Wednesday 18 June 2014

When did language Evolve

Adam Benton recently posted "When did Language evolve" on his blog Evoanth which looks at the latest information about the evolution of the hyoid bone, which is linked to the tongue and other muscles which are involved in speech.

Clearly there is a relationship between our ability to vocalise and our use of language - but a key question is what came first.  Did early humans use imitation animal calls to help in hunting and then use a feature that already existed to communicate - or did our vocal tract evolve because we were already using a simple language and a clearer voice make things better. If we think of it in terms of information flow one thing seems obvious - our ability to makes a wide range of sounds, with clicks, whistles and a wide frequency range is far more than is needed to support our natural language. In the animal kingdom a number of birds, such as the Myna bird,are very good at imitating the sounds it hears - and also has the Fox2 gene supposed to be responsible.

However my own feeling is that natural language is almost entirely due to cultural evolution and I posted the following comment to Adam's post.
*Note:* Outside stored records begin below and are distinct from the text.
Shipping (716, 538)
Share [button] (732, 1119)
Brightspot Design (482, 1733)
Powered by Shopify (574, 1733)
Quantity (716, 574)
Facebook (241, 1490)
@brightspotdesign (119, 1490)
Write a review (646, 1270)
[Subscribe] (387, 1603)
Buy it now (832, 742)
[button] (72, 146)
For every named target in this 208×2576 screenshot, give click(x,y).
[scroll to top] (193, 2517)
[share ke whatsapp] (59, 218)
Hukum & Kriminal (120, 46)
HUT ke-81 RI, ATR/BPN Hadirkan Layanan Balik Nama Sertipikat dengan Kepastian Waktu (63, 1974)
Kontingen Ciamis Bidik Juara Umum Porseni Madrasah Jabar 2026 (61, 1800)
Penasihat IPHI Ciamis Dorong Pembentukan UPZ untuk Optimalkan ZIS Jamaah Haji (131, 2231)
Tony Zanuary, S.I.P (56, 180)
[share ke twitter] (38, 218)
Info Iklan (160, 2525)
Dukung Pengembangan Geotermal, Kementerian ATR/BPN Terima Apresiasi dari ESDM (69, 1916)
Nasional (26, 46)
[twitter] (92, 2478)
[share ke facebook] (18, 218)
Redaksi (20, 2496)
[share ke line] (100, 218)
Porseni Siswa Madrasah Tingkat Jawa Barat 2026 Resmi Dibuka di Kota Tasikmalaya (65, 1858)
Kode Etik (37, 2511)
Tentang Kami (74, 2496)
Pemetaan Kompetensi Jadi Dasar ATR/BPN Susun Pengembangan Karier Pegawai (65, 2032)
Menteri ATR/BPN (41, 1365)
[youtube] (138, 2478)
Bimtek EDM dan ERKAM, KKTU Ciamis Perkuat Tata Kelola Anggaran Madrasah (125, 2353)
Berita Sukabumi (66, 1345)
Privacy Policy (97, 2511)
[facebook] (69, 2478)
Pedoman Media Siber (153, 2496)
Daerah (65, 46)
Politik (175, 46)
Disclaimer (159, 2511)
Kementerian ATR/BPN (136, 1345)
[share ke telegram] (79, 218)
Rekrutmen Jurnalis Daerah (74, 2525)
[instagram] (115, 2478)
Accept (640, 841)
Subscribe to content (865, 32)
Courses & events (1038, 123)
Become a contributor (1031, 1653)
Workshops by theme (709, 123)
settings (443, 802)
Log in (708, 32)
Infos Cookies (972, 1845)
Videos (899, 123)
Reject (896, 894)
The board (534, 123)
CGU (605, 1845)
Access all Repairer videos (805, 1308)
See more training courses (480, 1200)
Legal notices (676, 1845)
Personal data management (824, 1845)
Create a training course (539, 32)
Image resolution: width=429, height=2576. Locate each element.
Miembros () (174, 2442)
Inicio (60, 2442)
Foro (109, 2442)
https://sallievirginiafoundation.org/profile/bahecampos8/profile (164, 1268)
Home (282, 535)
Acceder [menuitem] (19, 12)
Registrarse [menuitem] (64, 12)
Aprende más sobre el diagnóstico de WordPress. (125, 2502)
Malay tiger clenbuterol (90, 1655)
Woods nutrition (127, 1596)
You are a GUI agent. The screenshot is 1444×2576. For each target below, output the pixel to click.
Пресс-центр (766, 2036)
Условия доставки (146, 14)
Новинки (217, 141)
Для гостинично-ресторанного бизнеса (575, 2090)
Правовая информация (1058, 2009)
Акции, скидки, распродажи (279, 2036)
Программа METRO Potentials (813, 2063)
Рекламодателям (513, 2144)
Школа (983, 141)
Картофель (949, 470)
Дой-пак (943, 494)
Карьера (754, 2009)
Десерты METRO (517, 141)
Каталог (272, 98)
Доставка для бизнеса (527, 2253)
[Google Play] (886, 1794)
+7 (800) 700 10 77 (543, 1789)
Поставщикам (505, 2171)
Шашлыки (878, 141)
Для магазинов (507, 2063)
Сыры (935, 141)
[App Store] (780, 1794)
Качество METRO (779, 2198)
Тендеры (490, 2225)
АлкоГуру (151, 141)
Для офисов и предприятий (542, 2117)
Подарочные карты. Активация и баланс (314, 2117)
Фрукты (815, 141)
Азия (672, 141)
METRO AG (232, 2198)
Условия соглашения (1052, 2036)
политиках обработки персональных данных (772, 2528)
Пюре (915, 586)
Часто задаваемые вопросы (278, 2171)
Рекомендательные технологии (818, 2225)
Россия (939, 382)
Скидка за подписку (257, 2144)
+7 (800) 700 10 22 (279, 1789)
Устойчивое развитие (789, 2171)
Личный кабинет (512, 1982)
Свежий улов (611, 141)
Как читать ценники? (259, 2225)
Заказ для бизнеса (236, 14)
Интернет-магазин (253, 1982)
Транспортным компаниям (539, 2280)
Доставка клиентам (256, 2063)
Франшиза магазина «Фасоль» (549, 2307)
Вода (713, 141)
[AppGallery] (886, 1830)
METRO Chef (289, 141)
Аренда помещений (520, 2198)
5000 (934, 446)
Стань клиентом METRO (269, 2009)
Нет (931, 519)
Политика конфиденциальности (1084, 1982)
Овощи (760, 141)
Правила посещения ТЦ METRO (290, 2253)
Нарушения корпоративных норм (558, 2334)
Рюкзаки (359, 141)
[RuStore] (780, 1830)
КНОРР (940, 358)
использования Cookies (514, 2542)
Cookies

There is a real danger of confusing biological evolution with cultural evolution, and we all know, because we see the changes in our own life time, that language is a tool which dynamically changes from generation to generation. It seems possible that the time frames of biological and language evolution are so different that there have been few, if any, significant biological changes in the brain, or in organs such as the hyoid bone, since natural language started to evolve.
In biological evolution all organs in a given species are competing for resources and no organ, including the brain, will grow bigger than it needs to. There is no point in having a bigger brain if the host animal’s life time is too short to fill it with information useful to survival. Different species handle this in different ways – and humans have gone for the somewhat risky option of a very small number of infants, a long infancy with heavy parental involvement, and a very high percentage of infants surviving to adulthood – a tactic which allows a larger, and more “knowledgeable” brain to be supported. This is really only viable if there is a significant amount of cultural information to pass between generations – and early tool-making (in the widest sense to include specialised food-gathering techniques) could well have been the trigger to humans having bigger brains, and longer infancies, than their great ape relations. This process resulted in a slow but steady increase in brain size and cultural complexity over the last few million years – but initially possibly no more than a simple proto-language involving the ability to give names to objects.
The critical factor turns out to be the efficiency of learning – which in the great apes – and undoubtedly early humans – depends on trial and error imitation using visual signals. This process is time consuming and almost certainly limits the complexity of tools which can be easily learnt by copying. The obstacle to be overcome is the transfer of cultural knowledge held in a neural network (a parallel processing device) in the adult brain to a similar network in the infant brain, via sequentially operating sense organs. Language provides a way of bridging this obstacle.
I am currently working on a symbolic language model to understand how an animal brain could store and process patterns and asking what evolutionary changes would be required to produce a human brain. It seems that apart from changes in capacity the only significant changes relate to learning efficiency. Once a certain threshold of language ability is reached the effect would be a very rapid expansion in language capability, accompanied by an increase in tool-making ability.
The critical point seems to come when the quality of cultural information to be transferred using a primitive proto-language is more reliable than anything that can be learnt by simple trial and error learning. At this point it pays for the infant to “fast track” learn information transferred verbally and there is a possible minor biological evolutionary change that could encourage children to short cut the brain’s normal learning mechanisms if information comes from an “informed adult”. The ability to name simple abstract objects allows children to be taught without experiencing. (An “elephant” is a “Big” “grey” “quadruped” with “long nose” so a child does not have to see one to recognise one.) It also becomes easier to teach tool making which involves longer sequences of operations. Because language is a tool, better tool-making abilities means better language generation after generation, and the process would have taken off like a rocket, compared with usual evolutionary time-scales.
There is an important side effect. Efficient language learning actually means that the brain needs fewer neurons to store a given amount of information – so that the more language develops the more knowledge the brain can hold – so there is no longer any pressure for the brain to get bigger! In fact this increase in learning efficiency may mean that our brains are now bigger than we need to survive in purely biological evolutionary terms. This could be the reason why we have the “spare capacity” to enjoy Beethoven’s music or Shakespeare’s plays – or carry out research into the evolution of language!
If my approach proves valid it suggests:
• What we call Natural Language is 99.99% cultural
• Language may have really got underway in one small group of humans and expanded very rapidly. Once one group acquired it there would be no problem in the cultural skills passing to other groups and possibly even to other Homo sub-species.
• Tool making skills would have started to improve alongside the growth of language skills. This would suggest that natural language started in the last 100,000 years or so.
• There is no need to assume any significant biological change between humans before and after the advent of language. (This suggests that the development of the hyoid bone pre-dated the development of any form of advanced language.)
• The model also suggests that some of our human failings – such as confirmation bias – arise because our brain works in basically the same way as animals – but we have stretched some of the innate limitations almost to breaking point.